Extracted information:
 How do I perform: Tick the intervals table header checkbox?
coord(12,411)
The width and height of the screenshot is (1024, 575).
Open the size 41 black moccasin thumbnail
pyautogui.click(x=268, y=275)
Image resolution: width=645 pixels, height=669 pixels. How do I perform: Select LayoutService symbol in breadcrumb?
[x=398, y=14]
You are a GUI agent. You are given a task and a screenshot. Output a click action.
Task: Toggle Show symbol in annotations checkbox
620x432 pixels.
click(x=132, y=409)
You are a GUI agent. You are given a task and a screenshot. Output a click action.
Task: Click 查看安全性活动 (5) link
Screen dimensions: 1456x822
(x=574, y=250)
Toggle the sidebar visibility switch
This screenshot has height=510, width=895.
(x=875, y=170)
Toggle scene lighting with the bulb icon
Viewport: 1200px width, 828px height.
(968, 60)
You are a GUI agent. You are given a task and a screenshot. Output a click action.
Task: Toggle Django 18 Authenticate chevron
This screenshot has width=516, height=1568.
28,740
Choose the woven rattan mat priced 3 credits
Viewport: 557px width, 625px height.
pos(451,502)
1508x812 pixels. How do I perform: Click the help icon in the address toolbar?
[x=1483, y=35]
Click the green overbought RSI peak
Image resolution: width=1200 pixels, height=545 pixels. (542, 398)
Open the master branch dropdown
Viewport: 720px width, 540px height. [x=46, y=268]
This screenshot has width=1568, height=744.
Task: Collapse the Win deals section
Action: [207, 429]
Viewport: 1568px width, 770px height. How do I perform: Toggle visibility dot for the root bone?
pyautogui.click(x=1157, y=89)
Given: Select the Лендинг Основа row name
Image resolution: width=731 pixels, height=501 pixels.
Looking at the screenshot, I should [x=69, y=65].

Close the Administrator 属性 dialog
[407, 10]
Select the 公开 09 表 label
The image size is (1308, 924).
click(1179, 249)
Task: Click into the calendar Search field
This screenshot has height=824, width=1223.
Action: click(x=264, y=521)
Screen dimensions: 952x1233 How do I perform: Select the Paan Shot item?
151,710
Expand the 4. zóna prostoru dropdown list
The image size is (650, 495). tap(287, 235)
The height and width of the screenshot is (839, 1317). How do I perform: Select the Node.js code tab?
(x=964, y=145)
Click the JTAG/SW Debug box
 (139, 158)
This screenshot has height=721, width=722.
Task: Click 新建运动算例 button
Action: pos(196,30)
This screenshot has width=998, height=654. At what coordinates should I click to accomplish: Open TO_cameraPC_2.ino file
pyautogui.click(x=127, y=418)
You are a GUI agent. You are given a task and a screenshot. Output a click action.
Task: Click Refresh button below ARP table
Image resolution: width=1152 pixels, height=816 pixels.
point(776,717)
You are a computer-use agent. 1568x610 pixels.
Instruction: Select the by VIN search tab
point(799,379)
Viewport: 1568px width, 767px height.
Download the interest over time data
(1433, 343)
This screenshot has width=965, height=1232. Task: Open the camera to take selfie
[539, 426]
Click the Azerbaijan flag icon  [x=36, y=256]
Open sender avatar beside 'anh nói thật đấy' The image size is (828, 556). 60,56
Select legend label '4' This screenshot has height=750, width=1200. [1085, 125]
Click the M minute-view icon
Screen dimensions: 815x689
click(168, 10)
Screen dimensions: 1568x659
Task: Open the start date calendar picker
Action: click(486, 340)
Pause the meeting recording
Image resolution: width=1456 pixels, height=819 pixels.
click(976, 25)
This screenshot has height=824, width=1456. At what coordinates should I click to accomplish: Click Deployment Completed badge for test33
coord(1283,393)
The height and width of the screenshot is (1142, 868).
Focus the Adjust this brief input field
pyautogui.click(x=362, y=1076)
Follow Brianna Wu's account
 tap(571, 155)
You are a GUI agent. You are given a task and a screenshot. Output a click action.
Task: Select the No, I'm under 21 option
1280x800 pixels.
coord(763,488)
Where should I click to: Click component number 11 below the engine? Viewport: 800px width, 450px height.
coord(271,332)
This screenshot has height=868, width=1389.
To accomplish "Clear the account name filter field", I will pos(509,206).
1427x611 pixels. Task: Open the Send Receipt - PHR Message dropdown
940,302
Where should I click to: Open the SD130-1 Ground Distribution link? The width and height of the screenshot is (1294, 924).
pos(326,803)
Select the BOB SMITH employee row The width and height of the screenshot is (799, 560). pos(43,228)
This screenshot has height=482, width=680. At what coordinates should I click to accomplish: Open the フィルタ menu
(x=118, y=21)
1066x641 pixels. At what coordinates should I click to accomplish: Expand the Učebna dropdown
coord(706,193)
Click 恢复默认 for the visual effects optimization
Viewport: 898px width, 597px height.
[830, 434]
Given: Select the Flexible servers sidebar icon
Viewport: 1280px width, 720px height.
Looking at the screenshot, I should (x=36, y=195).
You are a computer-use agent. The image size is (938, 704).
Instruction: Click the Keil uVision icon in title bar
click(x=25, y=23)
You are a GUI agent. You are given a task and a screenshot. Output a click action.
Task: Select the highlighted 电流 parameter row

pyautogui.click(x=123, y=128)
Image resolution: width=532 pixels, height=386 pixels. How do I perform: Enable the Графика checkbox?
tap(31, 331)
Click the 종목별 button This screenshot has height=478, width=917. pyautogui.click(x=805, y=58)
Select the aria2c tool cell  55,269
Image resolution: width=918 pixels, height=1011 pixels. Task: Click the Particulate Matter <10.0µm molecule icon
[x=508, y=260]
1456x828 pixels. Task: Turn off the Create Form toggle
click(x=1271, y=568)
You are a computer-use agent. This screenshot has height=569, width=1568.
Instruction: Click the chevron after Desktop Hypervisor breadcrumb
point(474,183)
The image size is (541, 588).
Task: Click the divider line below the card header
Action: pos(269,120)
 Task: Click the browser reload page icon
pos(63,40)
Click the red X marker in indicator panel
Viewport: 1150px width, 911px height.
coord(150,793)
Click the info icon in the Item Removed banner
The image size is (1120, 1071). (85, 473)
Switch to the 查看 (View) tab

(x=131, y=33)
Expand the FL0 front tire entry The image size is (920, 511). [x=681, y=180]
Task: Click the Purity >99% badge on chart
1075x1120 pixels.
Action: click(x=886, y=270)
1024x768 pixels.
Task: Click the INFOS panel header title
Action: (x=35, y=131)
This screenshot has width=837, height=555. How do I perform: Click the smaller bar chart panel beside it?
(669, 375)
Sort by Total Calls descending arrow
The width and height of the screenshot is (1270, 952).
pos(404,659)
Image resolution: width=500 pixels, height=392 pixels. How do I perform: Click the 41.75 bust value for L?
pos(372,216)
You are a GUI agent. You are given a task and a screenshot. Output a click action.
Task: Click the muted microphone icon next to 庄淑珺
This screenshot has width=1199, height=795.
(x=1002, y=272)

Exercise details: Looking at the data above, return every line from the one with "Click the 종목별" down to the one with "You are a computer-use agent. This", exactly and inclusively.

Final answer:
Click the 종목별 button This screenshot has height=478, width=917. pyautogui.click(x=805, y=58)
Select the aria2c tool cell  55,269
Image resolution: width=918 pixels, height=1011 pixels. Task: Click the Particulate Matter <10.0µm molecule icon
[x=508, y=260]
1456x828 pixels. Task: Turn off the Create Form toggle
click(x=1271, y=568)
You are a computer-use agent. This screenshot has height=569, width=1568.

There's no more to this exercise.